Il video di minacce con il fucile in mano, oltre 750 munizioni, polvere da sparo e armi in casa: 26enne arrestato

Un ragazzo di 26 anni, residente in provincia di Biella, è stato arrestato venerdì 8 maggio dai carabinieri della stazione di Monza, con il supporto dei colleghi della stazione di Valdilana (Bi), per detenzione illegale di armi e munizioni. Inoltre è stato denunciato per minacce e porto ingiustificato di armi e strumenti atti a offendere.
Gli accertamenti sarebbero partiti dopo la denuncia presentata da un 27enne di origine egiziana, residente a Monza, che ha raccontato ai militari di aver preteso dal 26enne di essere pagato per un lavoro, e che questo per tutta risposta gli avrebbe inviato un video di minacce in cui si ritraeva mentre imbracciava un'arma.
Sono quindi scattati subito i controlli a casa del 26enne, localizzato nel comune di Portula (Biella). Lì sarebbero stati trovati una pistola e un fucile detenuti illegalmente, oltre a 750 munizioni di vario calibro, cinquanta bossoli, cinque confezioni di polvere da sparo, un coltello, un manganello e droga.
All'origine del contrasto – spiega in una nota il comando provinciale dei carabinieri di Monza e Brianza – ci sarebbe un dissidio economico legato a presunte spettanze lavorative rivendicate dalla vittima nei confronti dell'indagato.
Tutto il materiale trovato a casa del 26enne è stato sequestrato.

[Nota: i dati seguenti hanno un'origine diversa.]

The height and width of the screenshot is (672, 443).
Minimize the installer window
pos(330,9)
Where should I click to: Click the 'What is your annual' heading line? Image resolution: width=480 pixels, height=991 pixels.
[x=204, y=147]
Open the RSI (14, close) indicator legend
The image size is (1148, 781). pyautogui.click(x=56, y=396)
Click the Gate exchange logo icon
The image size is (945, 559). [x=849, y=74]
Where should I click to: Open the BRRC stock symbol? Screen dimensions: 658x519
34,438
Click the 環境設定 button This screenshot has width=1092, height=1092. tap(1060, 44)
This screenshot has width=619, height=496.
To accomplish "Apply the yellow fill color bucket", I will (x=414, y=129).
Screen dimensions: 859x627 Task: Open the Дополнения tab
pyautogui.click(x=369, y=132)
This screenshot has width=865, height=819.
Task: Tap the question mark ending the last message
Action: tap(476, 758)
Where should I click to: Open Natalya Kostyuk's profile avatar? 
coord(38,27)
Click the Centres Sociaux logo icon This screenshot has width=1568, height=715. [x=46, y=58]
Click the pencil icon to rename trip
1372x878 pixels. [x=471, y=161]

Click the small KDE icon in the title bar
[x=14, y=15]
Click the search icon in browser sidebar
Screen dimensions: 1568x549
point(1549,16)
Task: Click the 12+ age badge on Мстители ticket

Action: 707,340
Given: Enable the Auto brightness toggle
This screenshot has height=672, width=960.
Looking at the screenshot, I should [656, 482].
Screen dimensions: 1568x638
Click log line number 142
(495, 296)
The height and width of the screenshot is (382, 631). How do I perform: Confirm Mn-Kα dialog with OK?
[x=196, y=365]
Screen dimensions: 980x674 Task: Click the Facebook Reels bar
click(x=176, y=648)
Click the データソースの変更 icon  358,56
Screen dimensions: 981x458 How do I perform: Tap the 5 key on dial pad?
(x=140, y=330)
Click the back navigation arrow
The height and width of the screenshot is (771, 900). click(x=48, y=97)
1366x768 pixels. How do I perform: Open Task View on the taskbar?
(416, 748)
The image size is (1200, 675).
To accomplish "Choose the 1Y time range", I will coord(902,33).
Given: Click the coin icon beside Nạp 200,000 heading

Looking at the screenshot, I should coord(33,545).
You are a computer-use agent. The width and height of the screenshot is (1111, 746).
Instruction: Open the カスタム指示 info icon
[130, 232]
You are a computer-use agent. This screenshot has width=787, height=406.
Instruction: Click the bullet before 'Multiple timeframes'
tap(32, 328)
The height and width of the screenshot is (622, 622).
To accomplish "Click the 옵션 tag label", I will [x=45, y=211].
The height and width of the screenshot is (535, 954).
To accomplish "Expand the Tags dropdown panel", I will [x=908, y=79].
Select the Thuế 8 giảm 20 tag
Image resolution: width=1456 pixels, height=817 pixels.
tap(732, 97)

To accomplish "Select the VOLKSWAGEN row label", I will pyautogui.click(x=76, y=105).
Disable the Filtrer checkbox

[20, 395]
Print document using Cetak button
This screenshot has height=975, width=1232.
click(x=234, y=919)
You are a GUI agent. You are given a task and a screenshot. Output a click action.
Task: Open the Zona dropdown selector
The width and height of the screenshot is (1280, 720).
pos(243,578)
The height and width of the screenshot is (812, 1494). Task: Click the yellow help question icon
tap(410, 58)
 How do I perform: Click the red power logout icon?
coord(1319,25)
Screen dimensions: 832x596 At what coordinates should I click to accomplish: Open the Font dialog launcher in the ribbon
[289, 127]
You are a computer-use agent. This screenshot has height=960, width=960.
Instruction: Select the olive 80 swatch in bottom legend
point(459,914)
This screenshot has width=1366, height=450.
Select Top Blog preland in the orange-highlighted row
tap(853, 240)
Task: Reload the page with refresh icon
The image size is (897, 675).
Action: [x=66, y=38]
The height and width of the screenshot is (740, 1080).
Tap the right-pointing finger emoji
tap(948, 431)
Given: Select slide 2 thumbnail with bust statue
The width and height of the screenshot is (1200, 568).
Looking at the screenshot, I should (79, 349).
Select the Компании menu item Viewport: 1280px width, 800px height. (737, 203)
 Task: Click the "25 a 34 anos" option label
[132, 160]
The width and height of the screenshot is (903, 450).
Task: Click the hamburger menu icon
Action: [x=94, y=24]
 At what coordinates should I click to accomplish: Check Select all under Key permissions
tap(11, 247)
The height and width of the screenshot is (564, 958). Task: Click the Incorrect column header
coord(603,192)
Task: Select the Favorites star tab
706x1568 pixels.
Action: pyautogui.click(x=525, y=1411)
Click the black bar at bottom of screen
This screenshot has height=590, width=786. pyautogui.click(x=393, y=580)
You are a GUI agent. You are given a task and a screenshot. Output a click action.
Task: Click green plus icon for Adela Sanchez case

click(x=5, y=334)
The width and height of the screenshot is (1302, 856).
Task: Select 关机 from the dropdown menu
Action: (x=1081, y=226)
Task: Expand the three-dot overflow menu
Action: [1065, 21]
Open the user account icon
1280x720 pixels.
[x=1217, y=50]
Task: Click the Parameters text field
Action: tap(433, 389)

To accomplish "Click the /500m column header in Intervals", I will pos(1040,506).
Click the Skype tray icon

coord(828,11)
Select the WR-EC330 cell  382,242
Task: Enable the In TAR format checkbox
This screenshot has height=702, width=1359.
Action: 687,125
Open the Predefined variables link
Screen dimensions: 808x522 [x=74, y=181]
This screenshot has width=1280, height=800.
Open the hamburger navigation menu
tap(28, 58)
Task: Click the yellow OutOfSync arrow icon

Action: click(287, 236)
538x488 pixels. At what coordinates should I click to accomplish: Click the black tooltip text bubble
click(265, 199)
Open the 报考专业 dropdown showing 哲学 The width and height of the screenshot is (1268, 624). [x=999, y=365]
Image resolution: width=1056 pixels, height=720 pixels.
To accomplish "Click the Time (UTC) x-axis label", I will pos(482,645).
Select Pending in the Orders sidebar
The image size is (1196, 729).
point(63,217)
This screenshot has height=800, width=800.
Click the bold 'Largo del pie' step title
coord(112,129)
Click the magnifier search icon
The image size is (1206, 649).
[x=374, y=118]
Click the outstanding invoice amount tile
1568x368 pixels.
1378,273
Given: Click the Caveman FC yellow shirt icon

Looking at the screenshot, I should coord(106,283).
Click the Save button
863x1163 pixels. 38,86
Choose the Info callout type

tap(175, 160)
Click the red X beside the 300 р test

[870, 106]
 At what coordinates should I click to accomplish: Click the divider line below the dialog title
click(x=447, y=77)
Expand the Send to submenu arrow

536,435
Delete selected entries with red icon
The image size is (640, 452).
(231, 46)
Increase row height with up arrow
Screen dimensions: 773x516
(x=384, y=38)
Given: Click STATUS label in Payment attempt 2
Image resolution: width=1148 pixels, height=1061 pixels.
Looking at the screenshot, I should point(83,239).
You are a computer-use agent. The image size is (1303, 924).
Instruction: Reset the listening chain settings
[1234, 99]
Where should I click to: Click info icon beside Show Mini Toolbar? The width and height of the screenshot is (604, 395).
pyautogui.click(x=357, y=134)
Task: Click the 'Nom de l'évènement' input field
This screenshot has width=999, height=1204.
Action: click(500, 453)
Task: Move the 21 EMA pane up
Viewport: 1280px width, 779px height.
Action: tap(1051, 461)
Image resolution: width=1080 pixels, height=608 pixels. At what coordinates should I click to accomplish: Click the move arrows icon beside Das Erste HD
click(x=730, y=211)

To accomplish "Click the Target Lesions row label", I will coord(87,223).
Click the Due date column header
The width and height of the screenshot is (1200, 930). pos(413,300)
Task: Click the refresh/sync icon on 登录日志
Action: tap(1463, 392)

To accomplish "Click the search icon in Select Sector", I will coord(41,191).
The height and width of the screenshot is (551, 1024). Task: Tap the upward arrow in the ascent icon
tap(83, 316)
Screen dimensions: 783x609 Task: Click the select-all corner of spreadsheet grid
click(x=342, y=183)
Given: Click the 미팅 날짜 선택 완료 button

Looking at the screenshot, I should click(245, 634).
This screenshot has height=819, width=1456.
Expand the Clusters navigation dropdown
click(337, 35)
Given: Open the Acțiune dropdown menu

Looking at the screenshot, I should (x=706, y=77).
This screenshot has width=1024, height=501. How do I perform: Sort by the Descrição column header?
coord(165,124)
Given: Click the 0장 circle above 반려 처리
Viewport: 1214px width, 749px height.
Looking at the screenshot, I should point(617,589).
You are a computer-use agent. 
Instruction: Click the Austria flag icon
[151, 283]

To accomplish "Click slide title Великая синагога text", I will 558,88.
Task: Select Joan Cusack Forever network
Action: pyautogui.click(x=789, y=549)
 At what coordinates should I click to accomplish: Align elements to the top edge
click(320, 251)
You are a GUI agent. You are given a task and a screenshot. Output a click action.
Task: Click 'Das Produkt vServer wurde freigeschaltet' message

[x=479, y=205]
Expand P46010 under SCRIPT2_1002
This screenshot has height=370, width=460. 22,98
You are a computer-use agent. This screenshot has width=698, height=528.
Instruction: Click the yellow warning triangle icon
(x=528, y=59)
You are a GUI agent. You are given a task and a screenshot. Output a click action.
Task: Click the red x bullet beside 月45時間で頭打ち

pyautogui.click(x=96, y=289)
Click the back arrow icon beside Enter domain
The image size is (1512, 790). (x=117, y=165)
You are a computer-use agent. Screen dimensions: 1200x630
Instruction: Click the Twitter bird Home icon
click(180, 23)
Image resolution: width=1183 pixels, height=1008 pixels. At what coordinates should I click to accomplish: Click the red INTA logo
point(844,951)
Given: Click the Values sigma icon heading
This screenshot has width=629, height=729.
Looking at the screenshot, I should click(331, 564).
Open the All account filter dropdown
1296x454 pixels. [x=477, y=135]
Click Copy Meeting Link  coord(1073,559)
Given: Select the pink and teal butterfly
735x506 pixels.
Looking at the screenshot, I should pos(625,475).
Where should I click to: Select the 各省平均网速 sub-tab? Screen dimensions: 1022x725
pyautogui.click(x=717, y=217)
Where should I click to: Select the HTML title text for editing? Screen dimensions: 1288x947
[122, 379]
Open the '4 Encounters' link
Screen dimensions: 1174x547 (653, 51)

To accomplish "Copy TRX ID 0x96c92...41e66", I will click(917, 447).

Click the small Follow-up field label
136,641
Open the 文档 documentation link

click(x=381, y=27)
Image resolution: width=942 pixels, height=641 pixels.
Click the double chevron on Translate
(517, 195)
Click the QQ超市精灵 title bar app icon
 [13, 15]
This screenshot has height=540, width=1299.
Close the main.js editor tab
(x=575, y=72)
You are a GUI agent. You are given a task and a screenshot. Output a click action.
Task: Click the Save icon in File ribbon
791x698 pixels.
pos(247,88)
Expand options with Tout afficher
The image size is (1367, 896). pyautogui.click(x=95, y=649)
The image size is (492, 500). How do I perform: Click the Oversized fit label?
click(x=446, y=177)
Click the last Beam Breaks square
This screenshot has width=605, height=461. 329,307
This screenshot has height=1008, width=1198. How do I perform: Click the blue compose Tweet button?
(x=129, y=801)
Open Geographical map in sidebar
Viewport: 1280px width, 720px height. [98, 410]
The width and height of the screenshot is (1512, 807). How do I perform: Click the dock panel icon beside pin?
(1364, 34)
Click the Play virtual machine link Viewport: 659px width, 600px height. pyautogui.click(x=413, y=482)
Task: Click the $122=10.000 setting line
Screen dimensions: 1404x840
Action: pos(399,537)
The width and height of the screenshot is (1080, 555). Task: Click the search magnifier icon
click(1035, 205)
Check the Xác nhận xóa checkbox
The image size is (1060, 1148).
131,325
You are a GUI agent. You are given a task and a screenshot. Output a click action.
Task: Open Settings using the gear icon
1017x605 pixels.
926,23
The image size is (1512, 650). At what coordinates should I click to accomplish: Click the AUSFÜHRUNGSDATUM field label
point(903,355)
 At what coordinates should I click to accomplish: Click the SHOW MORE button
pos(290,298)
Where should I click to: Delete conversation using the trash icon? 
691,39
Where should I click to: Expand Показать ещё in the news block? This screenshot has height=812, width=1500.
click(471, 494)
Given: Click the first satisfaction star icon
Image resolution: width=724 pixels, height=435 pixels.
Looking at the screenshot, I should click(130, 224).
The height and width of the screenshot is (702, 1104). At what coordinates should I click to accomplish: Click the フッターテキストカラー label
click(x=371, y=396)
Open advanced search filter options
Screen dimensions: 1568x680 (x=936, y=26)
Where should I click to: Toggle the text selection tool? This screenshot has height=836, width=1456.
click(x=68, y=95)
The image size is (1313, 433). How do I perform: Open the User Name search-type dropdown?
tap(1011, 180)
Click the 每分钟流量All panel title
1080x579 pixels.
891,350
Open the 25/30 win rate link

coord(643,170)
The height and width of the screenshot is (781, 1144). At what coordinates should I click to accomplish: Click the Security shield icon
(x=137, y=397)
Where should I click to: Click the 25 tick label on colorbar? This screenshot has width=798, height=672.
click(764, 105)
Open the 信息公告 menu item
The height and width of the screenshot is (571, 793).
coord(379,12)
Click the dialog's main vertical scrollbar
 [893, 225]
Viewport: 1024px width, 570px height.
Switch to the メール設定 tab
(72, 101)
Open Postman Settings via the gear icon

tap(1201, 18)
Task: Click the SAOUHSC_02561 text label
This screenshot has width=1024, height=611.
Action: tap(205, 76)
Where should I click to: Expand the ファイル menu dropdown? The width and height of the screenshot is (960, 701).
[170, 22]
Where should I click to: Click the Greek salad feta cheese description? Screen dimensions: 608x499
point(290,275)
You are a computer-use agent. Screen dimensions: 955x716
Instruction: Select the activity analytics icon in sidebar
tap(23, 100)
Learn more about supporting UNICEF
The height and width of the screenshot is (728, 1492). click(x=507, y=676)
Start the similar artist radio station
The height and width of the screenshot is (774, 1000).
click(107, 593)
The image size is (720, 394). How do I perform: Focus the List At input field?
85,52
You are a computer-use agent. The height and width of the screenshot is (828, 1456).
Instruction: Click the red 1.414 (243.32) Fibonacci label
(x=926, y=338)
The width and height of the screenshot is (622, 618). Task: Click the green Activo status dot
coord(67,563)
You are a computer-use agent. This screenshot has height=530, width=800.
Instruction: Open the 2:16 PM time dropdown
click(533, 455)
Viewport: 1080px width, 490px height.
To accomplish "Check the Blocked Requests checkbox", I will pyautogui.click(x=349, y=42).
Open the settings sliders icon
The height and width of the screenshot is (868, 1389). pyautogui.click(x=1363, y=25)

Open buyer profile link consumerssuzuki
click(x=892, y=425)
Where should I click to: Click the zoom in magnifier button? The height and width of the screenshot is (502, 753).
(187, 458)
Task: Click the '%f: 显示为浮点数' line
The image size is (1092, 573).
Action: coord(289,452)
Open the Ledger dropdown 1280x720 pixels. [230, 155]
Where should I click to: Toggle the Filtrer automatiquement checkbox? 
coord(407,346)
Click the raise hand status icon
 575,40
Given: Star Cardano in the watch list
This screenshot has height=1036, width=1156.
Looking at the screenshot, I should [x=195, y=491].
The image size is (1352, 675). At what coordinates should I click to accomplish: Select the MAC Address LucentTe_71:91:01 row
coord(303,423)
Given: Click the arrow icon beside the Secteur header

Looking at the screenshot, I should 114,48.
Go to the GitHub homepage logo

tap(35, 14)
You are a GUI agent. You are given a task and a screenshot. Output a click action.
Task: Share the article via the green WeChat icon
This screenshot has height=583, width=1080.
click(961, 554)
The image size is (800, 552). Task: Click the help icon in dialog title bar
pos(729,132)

Nell'auto del giovane inoltre i militari hanno trovato un coltellino con una lama da 15 centimetri e un bastone telescopico in metallo di 65 centimetri.
Il 26enne è stato trovato in possesso anche di 0,4 grammi di cocaina, motivo per il quale è stato segnalato alla Prefettura. L'arrestato, su disposizione del pubblico ministero della Procura della Repubblica di Biella, è stato posto agli arresti domiciliari presso la propria abitazione in attesa dell'udienza di convalida.